Sulforaphane treatment of prostate cancer cells reduces AR target gene expression. (A) Real-time PCR of PSA expression from LNCaP cells treated with vehicle, increasing doses of sulforaphane, or TSA at the indicated time points. (B and C) Real-time PCR of PSA (B) and TMPRSS2-ERG (C) gene expression from VCaP cells at 24 h. The vehicle-treated sample was set to 1. 18S was used as an endogenous control in all assays.
Fig. 4.
Fig. 4.
Proteasome inhibitor treatment of prostate cancer cells rescues AR protein from sulforaphane treatment. LNCaP cancer cells were treated for 24 h with 20 μM sulforaphane with or without 10 μM MG132, 300 nM TSA with or without 10 μM MG132, 10 μM MG132, or vehicle.
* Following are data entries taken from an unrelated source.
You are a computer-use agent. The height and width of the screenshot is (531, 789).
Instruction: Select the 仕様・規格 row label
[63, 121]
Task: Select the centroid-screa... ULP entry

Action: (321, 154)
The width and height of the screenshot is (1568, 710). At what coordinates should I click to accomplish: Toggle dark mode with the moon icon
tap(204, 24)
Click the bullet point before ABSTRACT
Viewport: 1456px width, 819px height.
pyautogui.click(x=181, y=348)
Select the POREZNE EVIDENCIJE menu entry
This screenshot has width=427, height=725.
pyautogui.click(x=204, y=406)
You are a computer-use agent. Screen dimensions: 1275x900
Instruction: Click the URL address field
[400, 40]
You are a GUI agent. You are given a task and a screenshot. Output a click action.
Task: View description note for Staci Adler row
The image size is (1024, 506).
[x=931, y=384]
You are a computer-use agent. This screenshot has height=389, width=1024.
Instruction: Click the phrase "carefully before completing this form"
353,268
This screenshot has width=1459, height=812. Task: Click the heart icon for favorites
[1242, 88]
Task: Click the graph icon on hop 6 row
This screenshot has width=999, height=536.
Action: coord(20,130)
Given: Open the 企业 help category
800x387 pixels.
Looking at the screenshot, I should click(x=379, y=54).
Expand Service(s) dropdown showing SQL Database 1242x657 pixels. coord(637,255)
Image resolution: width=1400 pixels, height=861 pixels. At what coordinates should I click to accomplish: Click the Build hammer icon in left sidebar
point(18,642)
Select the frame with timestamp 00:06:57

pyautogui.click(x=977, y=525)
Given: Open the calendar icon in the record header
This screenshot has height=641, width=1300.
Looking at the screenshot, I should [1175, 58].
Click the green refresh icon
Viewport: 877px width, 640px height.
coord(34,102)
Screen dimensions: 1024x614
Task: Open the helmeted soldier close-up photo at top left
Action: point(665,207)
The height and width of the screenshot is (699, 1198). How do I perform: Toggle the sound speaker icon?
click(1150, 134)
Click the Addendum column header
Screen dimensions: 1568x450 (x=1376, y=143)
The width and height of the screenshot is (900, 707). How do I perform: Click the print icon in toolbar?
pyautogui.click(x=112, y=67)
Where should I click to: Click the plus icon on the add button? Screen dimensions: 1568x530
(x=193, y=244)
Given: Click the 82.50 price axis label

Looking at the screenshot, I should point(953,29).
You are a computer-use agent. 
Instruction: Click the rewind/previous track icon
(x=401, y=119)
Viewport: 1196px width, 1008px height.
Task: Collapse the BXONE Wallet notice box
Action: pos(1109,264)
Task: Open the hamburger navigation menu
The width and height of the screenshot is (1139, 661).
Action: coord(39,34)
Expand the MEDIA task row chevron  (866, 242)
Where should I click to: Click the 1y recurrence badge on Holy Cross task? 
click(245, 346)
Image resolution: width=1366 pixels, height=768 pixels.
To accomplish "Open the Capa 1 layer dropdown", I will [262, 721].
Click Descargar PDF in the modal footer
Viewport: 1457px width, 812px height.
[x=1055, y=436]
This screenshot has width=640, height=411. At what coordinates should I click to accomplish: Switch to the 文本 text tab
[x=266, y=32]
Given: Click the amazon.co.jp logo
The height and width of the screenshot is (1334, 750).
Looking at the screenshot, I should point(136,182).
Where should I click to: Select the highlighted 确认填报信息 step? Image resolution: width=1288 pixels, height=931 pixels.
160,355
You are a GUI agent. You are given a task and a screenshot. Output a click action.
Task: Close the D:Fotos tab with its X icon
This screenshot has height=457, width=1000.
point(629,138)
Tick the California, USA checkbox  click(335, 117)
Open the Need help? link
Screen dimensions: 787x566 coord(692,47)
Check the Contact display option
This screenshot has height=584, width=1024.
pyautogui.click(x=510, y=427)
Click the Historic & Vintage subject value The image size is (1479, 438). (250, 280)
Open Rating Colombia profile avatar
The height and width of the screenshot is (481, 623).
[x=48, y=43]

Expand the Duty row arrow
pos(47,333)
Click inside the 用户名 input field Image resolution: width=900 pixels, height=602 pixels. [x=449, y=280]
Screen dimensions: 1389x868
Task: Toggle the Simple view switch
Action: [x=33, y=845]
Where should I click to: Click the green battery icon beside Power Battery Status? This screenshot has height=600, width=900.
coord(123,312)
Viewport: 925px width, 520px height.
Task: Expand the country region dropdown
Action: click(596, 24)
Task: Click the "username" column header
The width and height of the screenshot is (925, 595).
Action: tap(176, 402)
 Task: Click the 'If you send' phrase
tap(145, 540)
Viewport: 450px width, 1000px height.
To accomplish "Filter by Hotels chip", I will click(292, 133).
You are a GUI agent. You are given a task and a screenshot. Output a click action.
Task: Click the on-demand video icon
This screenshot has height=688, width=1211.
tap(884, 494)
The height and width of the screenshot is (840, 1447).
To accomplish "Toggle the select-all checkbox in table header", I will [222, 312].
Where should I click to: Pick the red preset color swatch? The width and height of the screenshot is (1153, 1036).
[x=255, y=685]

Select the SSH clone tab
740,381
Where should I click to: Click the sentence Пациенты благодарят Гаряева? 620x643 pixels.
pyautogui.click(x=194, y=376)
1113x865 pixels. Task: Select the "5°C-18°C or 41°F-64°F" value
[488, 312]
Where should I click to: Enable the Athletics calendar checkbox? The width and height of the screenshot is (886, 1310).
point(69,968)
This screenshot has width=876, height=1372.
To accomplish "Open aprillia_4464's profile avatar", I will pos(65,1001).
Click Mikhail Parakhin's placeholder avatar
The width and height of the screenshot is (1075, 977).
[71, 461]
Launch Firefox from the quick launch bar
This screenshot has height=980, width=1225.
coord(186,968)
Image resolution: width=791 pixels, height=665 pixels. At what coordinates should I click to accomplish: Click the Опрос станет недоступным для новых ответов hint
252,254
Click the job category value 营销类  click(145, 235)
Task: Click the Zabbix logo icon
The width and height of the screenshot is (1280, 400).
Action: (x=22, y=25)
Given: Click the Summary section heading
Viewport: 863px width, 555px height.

AR levels and GAPDH levels by Western blot were quantified.
Fig. 5.
Fig. 5.
Sulforaphane treatment inhibits HDAC6. Tubulin dimers were either incubated without recombinant HDAC6 or with recombinant HDAC6 in the presence of vehicle, sulforaphane, or TSA. Levels of HDAC6, acetylated tubulin, and tubulin by Western blot were quantified.
Fig. 6.
Fig. 6.
Ectopic overexpression of HDAC6 attenuates sulforaphane-mediated AR and HDAC6 protein depletion, and HDAC6 siRNA recapitulates the findings seen with sulforaphane. (A) LNCaP cells were transfected with pCDNA3.1 or FLAG-HDAC6. Cells were then treated with either vehicle or 15 μM sulforaphane. Intensity values for bands by Western blot in the respective vehicle controls were set to 1. (B) LNCaP cells were transfected with siRNA to either the luciferase gene (si LUC) or HDAC6 gene (si HDAC6). Levels of protein expression by Western blot were quantified, and the bands from the HDAC6 siRNA samples were compared to the luciferase control samples from the same time point.
Fig. 7.
Fig. 7.
Model of sulforaphane attenuation of AR signaling via HDAC6 inactivation. Normally, HSP90 is deacetylated by HDAC6, which enables it to chaperone client proteins such as AR. HDAC6 also deacetylates alpha-tubulin. With sulforaphane treatment, HDAC6 is inhibited or targeted for protein degradation. This leads to hyperacetylated alpha-tubulin; the functional sigificance of this remains unclear. The HDAC6 inactivation with sulforaphane also leads to hyperacetylated, inactive HSP90 protein, which dissociates from AR, and AR is then targeted for protein degradation. Consequently, AR binding to its target gene androgen response elements (ARE), including TMPRSS2-ERG, is diminished, which reduces their expression.